The author is present himself as a sort of tour guide, holding high his umbrella for the sheep, sorry, readers to follow on – “If you are bored beyond endurance, I can only offer my promise that there will be fucking in the very near future, not to mention madness, abduction, and violent death." Now, who could resist that? Actually, it isn’t really a ‘dirty book’, Bleak House free from Victorian forms of restraint. In some ways it’s quite coy, fucking quickly fucked, with none of the excess of the actual underground literature of the time.
For a big book there is surprisingly small cast. There is William Rackham and his wife, Agnes, mad, morbid and neurotic; Mrs. Rochester not dangerous enough to be confined in the attic. There is Sugar, the prostitute who becomes his mistress and then, with an abrupt fracture in verisimilitude, the governess of Sophie, his neglected daughter. There is morbidly religious Henry, William’s older brother, and Emmeline Fox, the widow on a mission, whom Henry wants to join in spiritual or carnal union, though he has difficulty in making up his mind which. Then there are the incidentals, like the rather sinister Doctor Curlew, Emmeline’s father, Mrs. Castaway, Sugar’s heartless mother, and Bodley and Ashwell, William’s disreputable friends, a sort of Mutt and Jeff act joined, seemingly, at the hip, the one as absurd as the other.

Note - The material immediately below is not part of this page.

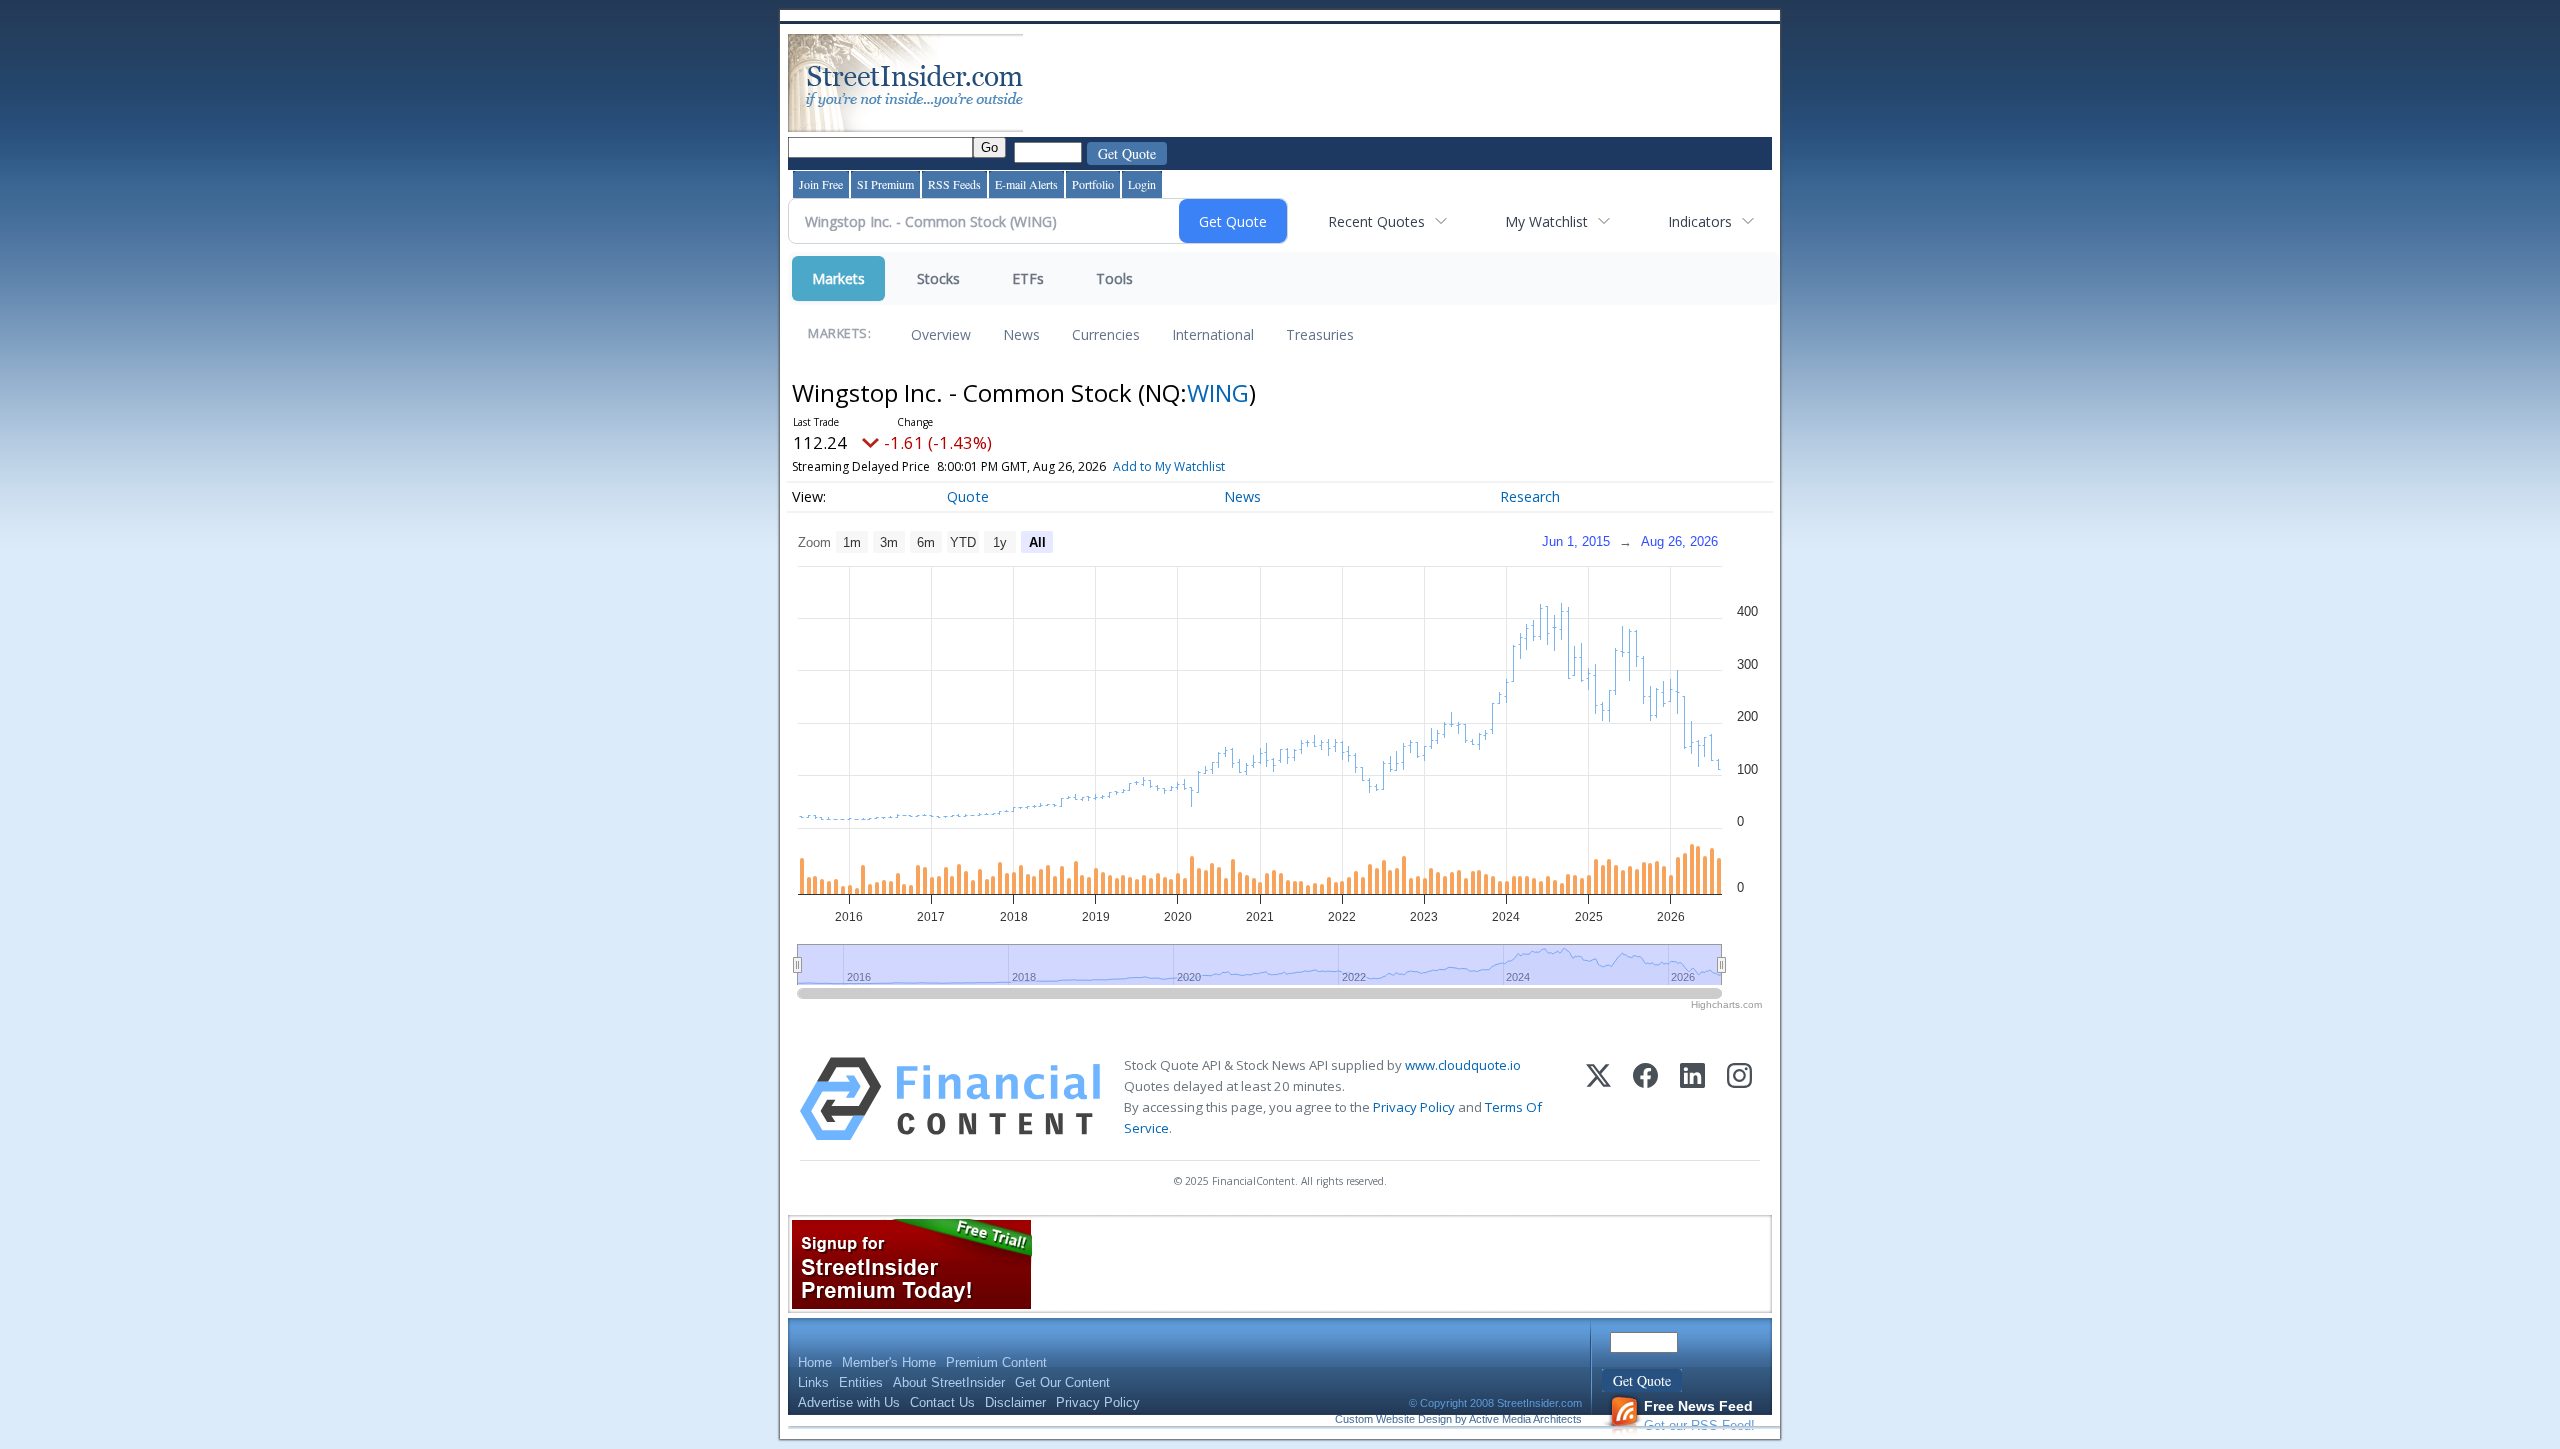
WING (1218, 392)
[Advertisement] (1391, 83)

I persevered right to the end; I always persevere unless a book is truly dire. The Crimson Petal and the White is far from that; it’s just overblown and overhyped. Agnes is mad, though why she is mad, or the source of her mania, is never revealed. I actually lost all interest in her quite early on, and why Sugar felt compelled to read her tiresomely dull diaries quite escaped me.
It was on page 657 of the book where everything seemed to fall into place. Sugar, the Crimson Petal, is working her way through the said diaries, dairies that Agnes, the White Petal, has buried in the garden of the Rackham house –“She reads a page, two pages, two and a half pages, but the Agnes Rackham revealed in them is an intolerable irritation, a vain and useless creature whom the world would not miss for an instant if she were removed.” In my only marginalia I note that that would seem to be the key to the whole novel!
The more I write the more negative this is becoming, which wasn't really my intention when I started. Now I was tempted to write that The Crimson Petal and the White is a vain and rather silly book, but it’s not; it’s actually quite good in parts, rich in period detail, a tribute to better writers, better books and a better age. Faber is a good writer, just not a very good one, a good story teller, just not a very good one. To me his Victorian-tribute novel reads like the work of a kind of Daisy Ashford, trying to imitate an adult world with results that are both amusing and ever so slightly ridiculous. I agree with one of the reviewers on Amazon. I, too, would rather have Dickens, even without the swearing…and the fucking.
Don’t expect to see any of this across the dust jacket of a future edition!